Thursday, September 24, 2009

Measuring treatment success

A reader commented:
Before Treatment: Oh, please, show us how you stutter....let your stuttering come out. 25% stuttering.

After Treatment: Now, we are going to tape record you reading a passage. 1-2% stuttering.

If you had spent $2000 going to a treatment program and the treatment director calls you for a follow up after treatment, wouldn't the PWS be afraid to show too much stuttering and just pick words carefully.

This is very true, even if you don't tell you patients this, your patient will intuitively think that that is what you expect. And even if you tell them not to think this way, their brain will. It is a real problem. It is the belly phenomena. Why are you here? Well, I have a belly and you show it. At the picture afterwards, of course you push it back your belly...

3 comments:

Anonymous said...

You can't blame people for trying to make $$$ so they can go shopping and buy expensive shoes...

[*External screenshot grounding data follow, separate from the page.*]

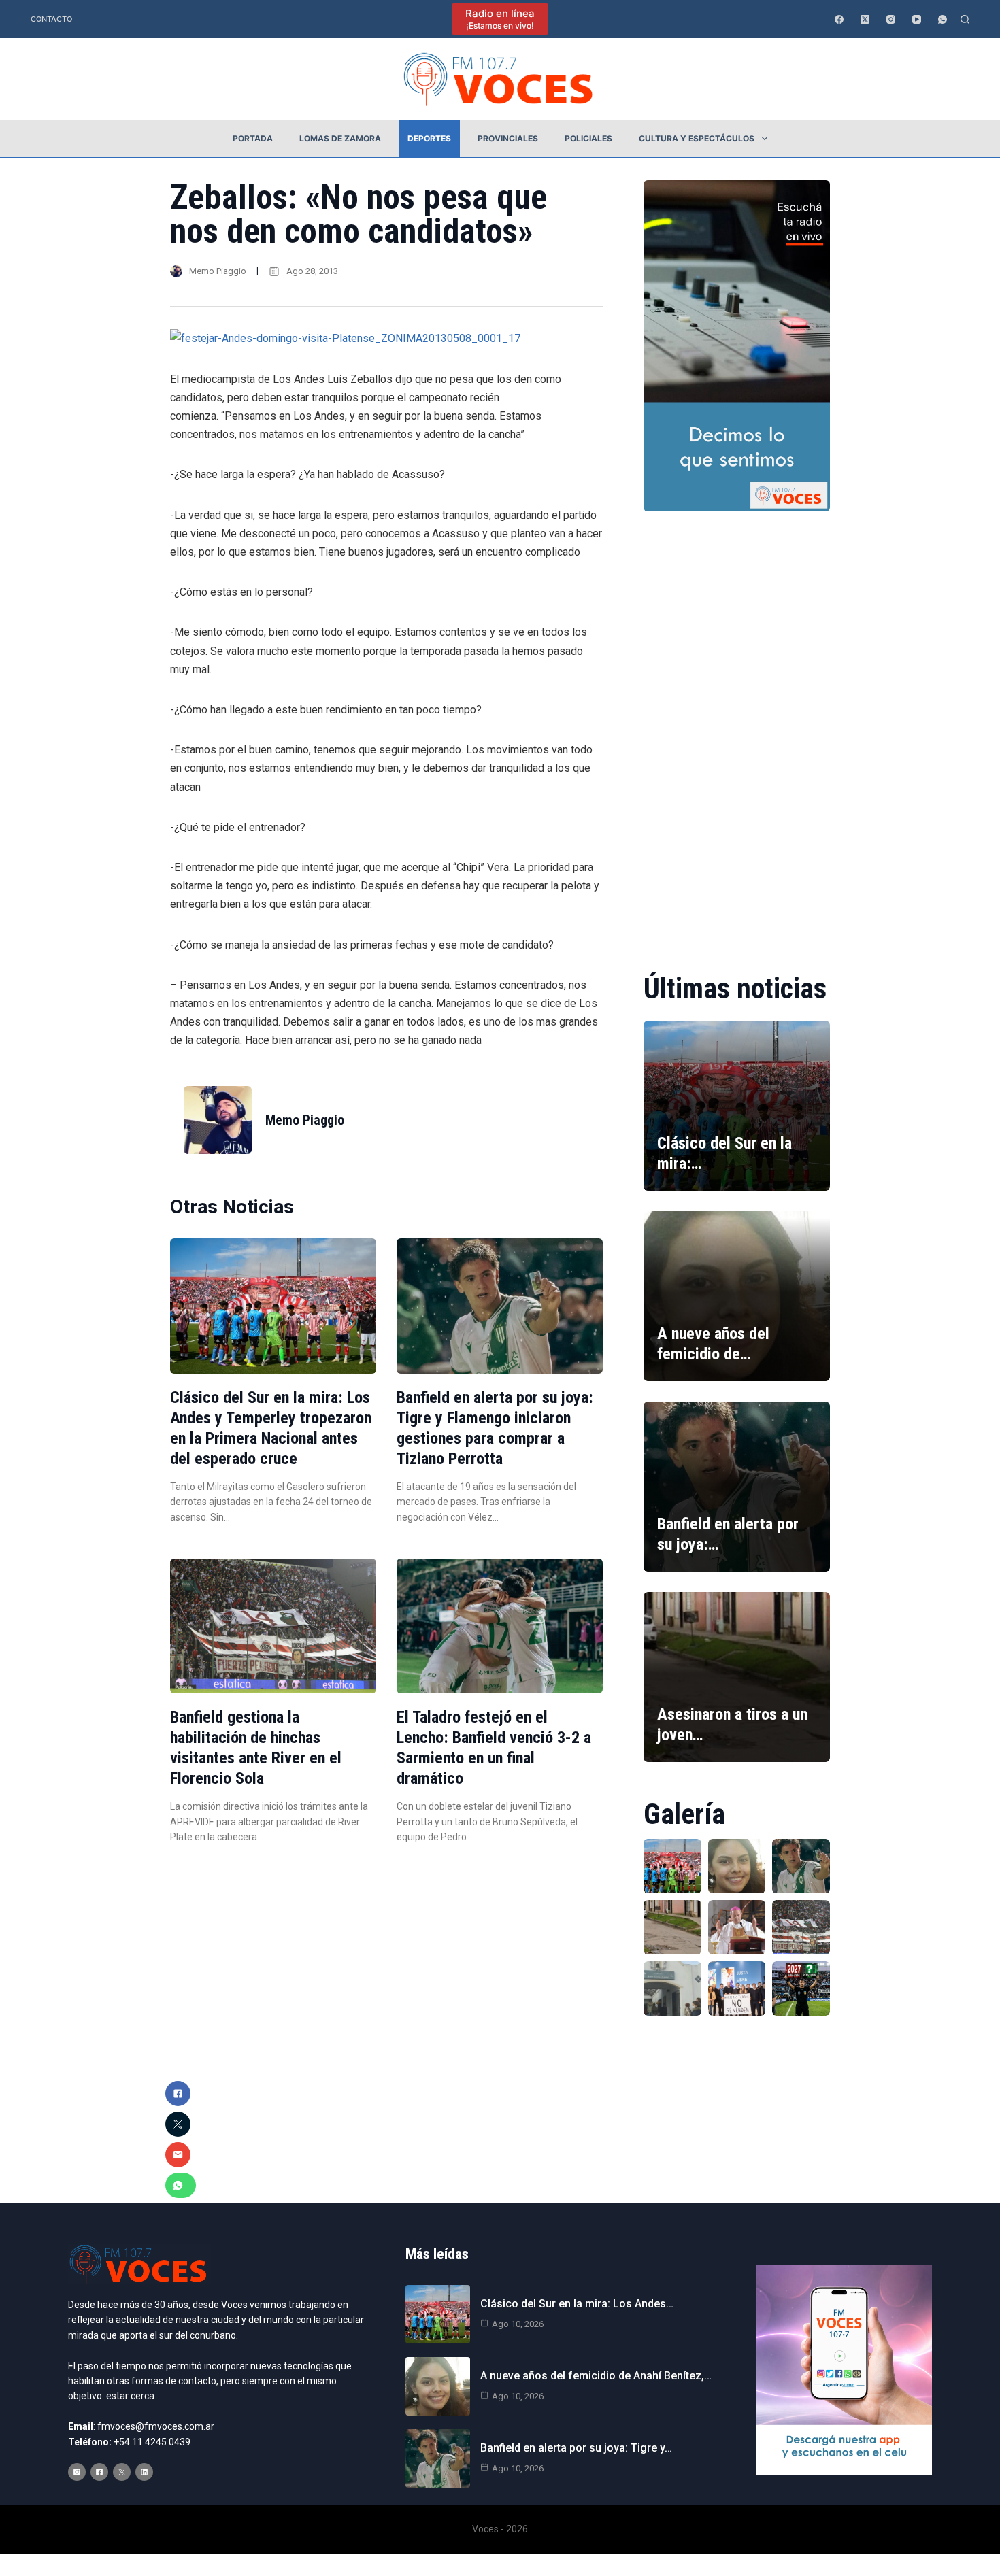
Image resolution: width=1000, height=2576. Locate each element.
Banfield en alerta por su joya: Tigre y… (576, 2447)
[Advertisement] (737, 732)
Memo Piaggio (217, 271)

Why do women have 100-200 pairs of shoes?

Measurement of treatment efficacy should be done by an independent third party. Or the stutterer wears a recorder or monitoring device (and not in the presence of an SLP or feeling the pressure to sound fluent and circumolocute)

some famous treatment programs and some private SLPs have these before and after videos.

Just like you see weight loss program advertising, before and after photos.

They should add a caption: results not typical, results may vary.

The weight loss programs do....

How do you get a refund for bad service?

Anonymous said...

Not only should measurement of treatment efficacy be done by an independent person, it should also be done in an unfamiliar environment.

I've never heard of an slp giving a refund, even though most stutterers seem to relapse after treatment. The excuses the slp usually give are, "you haven't been working enough on your speech", or "you're not using your technique". In reality it is fraud.

Anonymous said...

It is always OUR fault when "therapy" "fails"--- And it's always the "therapy" when it "works" --- You'd think we get it by now!